*Material shown:*
◇ ◇ ◇

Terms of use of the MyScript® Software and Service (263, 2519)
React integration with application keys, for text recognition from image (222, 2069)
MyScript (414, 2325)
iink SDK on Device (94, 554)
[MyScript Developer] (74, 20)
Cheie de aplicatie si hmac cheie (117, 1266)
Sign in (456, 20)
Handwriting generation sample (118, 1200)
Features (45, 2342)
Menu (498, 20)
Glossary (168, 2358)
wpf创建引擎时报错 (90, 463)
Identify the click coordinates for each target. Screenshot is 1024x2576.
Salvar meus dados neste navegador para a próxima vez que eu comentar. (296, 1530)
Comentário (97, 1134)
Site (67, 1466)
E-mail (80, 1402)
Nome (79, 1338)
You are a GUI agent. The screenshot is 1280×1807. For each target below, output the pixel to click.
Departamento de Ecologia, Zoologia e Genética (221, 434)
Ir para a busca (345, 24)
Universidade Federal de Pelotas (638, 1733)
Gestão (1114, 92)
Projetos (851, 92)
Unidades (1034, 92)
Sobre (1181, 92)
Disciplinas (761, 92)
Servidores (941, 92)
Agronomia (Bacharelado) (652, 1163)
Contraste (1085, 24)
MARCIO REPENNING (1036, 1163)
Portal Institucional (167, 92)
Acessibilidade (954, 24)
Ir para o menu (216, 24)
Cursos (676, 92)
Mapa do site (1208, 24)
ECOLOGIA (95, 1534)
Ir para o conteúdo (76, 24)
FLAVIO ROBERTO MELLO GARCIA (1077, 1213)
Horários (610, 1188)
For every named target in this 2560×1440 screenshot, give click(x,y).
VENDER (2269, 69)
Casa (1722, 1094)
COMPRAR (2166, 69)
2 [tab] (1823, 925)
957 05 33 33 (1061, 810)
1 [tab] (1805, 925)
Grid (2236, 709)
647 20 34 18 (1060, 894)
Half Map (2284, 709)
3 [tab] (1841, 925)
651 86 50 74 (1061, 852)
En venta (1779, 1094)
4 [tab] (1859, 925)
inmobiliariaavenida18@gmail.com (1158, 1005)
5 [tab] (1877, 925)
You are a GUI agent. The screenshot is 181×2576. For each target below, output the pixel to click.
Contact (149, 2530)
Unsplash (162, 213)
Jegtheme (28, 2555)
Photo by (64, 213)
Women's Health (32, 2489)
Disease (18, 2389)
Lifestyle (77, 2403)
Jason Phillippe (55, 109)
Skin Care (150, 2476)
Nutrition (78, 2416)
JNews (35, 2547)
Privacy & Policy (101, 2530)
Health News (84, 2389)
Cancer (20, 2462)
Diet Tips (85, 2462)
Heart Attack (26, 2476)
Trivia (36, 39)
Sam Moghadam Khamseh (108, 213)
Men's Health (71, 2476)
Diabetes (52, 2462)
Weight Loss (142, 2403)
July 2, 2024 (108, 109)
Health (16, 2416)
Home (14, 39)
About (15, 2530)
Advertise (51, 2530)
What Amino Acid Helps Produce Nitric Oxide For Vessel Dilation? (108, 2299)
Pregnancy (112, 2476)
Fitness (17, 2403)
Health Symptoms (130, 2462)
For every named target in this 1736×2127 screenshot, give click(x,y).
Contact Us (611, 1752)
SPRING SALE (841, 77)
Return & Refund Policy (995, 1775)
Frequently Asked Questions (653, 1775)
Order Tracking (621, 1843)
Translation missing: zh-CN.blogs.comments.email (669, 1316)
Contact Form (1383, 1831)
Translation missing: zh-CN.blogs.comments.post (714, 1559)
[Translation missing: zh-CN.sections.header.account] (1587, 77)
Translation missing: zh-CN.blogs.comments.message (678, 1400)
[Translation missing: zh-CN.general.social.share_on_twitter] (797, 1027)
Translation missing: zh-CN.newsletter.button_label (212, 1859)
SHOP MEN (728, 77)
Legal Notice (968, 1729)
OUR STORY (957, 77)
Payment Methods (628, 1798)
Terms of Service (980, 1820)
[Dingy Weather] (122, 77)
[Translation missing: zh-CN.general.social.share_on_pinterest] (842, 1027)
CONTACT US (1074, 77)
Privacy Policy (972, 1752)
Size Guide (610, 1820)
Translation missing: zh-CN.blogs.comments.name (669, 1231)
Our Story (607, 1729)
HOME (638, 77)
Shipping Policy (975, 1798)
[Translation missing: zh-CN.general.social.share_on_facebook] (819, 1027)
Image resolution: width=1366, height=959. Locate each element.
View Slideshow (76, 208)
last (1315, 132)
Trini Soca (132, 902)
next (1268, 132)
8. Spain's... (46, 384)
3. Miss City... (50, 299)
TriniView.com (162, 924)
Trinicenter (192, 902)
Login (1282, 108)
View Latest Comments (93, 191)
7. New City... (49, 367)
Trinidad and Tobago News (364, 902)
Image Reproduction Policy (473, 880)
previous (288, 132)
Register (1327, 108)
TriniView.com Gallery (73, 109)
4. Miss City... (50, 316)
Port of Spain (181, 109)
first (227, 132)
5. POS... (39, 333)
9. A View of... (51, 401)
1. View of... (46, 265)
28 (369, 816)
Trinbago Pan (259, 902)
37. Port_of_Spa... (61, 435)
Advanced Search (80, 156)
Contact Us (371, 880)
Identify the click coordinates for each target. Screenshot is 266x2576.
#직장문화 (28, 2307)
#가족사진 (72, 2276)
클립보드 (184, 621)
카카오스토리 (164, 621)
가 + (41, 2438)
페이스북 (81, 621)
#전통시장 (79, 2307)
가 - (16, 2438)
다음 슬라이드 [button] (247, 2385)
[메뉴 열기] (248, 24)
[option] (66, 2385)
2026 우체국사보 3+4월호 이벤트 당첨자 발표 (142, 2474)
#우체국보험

◇ ◇ ◇

*What to produce:*
Every line above must be reproduced exactly as it stands.

*Answer for the task:*
Terms of use of the MyScript® Software and Service (263, 2519)
React integration with application keys, for text recognition from image (222, 2069)
MyScript (414, 2325)
iink SDK on Device (94, 554)
[MyScript Developer] (74, 20)
Cheie de aplicatie si hmac cheie (117, 1266)
Sign in (456, 20)
Handwriting generation sample (118, 1200)
Features (45, 2342)
Menu (498, 20)
Glossary (168, 2358)
wpf创建引擎时报错 (90, 463)
Identify the click coordinates for each target. Screenshot is 1024x2576.
Salvar meus dados neste navegador para a próxima vez que eu comentar. (296, 1530)
Comentário (97, 1134)
Site (67, 1466)
E-mail (80, 1402)
Nome (79, 1338)
You are a GUI agent. The screenshot is 1280×1807. For each target below, output the pixel to click.
Departamento de Ecologia, Zoologia e Genética (221, 434)
Ir para a busca (345, 24)
Universidade Federal de Pelotas (638, 1733)
Gestão (1114, 92)
Projetos (851, 92)
Unidades (1034, 92)
Sobre (1181, 92)
Disciplinas (761, 92)
Servidores (941, 92)
Agronomia (Bacharelado) (652, 1163)
Contraste (1085, 24)
MARCIO REPENNING (1036, 1163)
Portal Institucional (167, 92)
Acessibilidade (954, 24)
Ir para o menu (216, 24)
Cursos (676, 92)
Mapa do site (1208, 24)
ECOLOGIA (95, 1534)
Ir para o conteúdo (76, 24)
FLAVIO ROBERTO MELLO GARCIA (1077, 1213)
Horários (610, 1188)
For every named target in this 2560×1440 screenshot, give click(x,y).
VENDER (2269, 69)
Casa (1722, 1094)
COMPRAR (2166, 69)
2 [tab] (1823, 925)
957 05 33 33 (1061, 810)
1 [tab] (1805, 925)
Grid (2236, 709)
647 20 34 18 (1060, 894)
Half Map (2284, 709)
3 [tab] (1841, 925)
651 86 50 74 (1061, 852)
En venta (1779, 1094)
4 [tab] (1859, 925)
inmobiliariaavenida18@gmail.com (1158, 1005)
5 [tab] (1877, 925)
You are a GUI agent. The screenshot is 181×2576. For each target below, output the pixel to click.
Contact (149, 2530)
Unsplash (162, 213)
Jegtheme (28, 2555)
Photo by (64, 213)
Women's Health (32, 2489)
Disease (18, 2389)
Lifestyle (77, 2403)
Jason Phillippe (55, 109)
Skin Care (150, 2476)
Nutrition (78, 2416)
JNews (35, 2547)
Privacy & Policy (101, 2530)
Health News (84, 2389)
Cancer (20, 2462)
Diet Tips (85, 2462)
Heart Attack (26, 2476)
Trivia (36, 39)
Sam Moghadam Khamseh (108, 213)
Men's Health (71, 2476)
Diabetes (52, 2462)
Weight Loss (142, 2403)
July 2, 2024 (108, 109)
Health (16, 2416)
Home (14, 39)
About (15, 2530)
Advertise (51, 2530)
What Amino Acid Helps Produce Nitric Oxide For Vessel Dilation? (108, 2299)
Pregnancy (112, 2476)
Fitness (17, 2403)
Health Symptoms (130, 2462)
For every named target in this 1736×2127 screenshot, give click(x,y).
Contact Us (611, 1752)
SPRING SALE (841, 77)
Return & Refund Policy (995, 1775)
Frequently Asked Questions (653, 1775)
Order Tracking (621, 1843)
Translation missing: zh-CN.blogs.comments.email (669, 1316)
Contact Form (1383, 1831)
Translation missing: zh-CN.blogs.comments.post (714, 1559)
[Translation missing: zh-CN.sections.header.account] (1587, 77)
Translation missing: zh-CN.blogs.comments.message (678, 1400)
[Translation missing: zh-CN.general.social.share_on_twitter] (797, 1027)
Translation missing: zh-CN.newsletter.button_label (212, 1859)
SHOP MEN (728, 77)
Legal Notice (968, 1729)
OUR STORY (957, 77)
Payment Methods (628, 1798)
Terms of Service (980, 1820)
[Dingy Weather] (122, 77)
[Translation missing: zh-CN.general.social.share_on_pinterest] (842, 1027)
CONTACT US (1074, 77)
Privacy Policy (972, 1752)
Size Guide (610, 1820)
Translation missing: zh-CN.blogs.comments.name (669, 1231)
Our Story (607, 1729)
HOME (638, 77)
Shipping Policy (975, 1798)
[Translation missing: zh-CN.general.social.share_on_facebook] (819, 1027)
Image resolution: width=1366, height=959. Locate each element.
View Slideshow (76, 208)
last (1315, 132)
Trini Soca (132, 902)
next (1268, 132)
8. Spain's... (46, 384)
3. Miss City... (50, 299)
TriniView.com (162, 924)
Trinicenter (192, 902)
Login (1282, 108)
View Latest Comments (93, 191)
7. New City... (49, 367)
Trinidad and Tobago News (364, 902)
Image Reproduction Policy (473, 880)
previous (288, 132)
Register (1327, 108)
TriniView.com Gallery (73, 109)
4. Miss City... (50, 316)
Port of Spain (181, 109)
first (227, 132)
5. POS... (39, 333)
9. A View of... (51, 401)
1. View of... (46, 265)
28 (369, 816)
Trinbago Pan (259, 902)
37. Port_of_Spa... (61, 435)
Advanced Search (80, 156)
Contact Us (371, 880)
Identify the click coordinates for each target. Screenshot is 266x2576.
#직장문화 (28, 2307)
#가족사진 (72, 2276)
클립보드 (184, 621)
카카오스토리 (164, 621)
가 + (41, 2438)
페이스북 (81, 621)
#전통시장 (79, 2307)
가 - (16, 2438)
다음 슬라이드 [button] (247, 2385)
[메뉴 열기] (248, 24)
[option] (66, 2385)
2026 우체국사보 3+4월호 이벤트 당첨자 발표 (142, 2474)
#우체국보험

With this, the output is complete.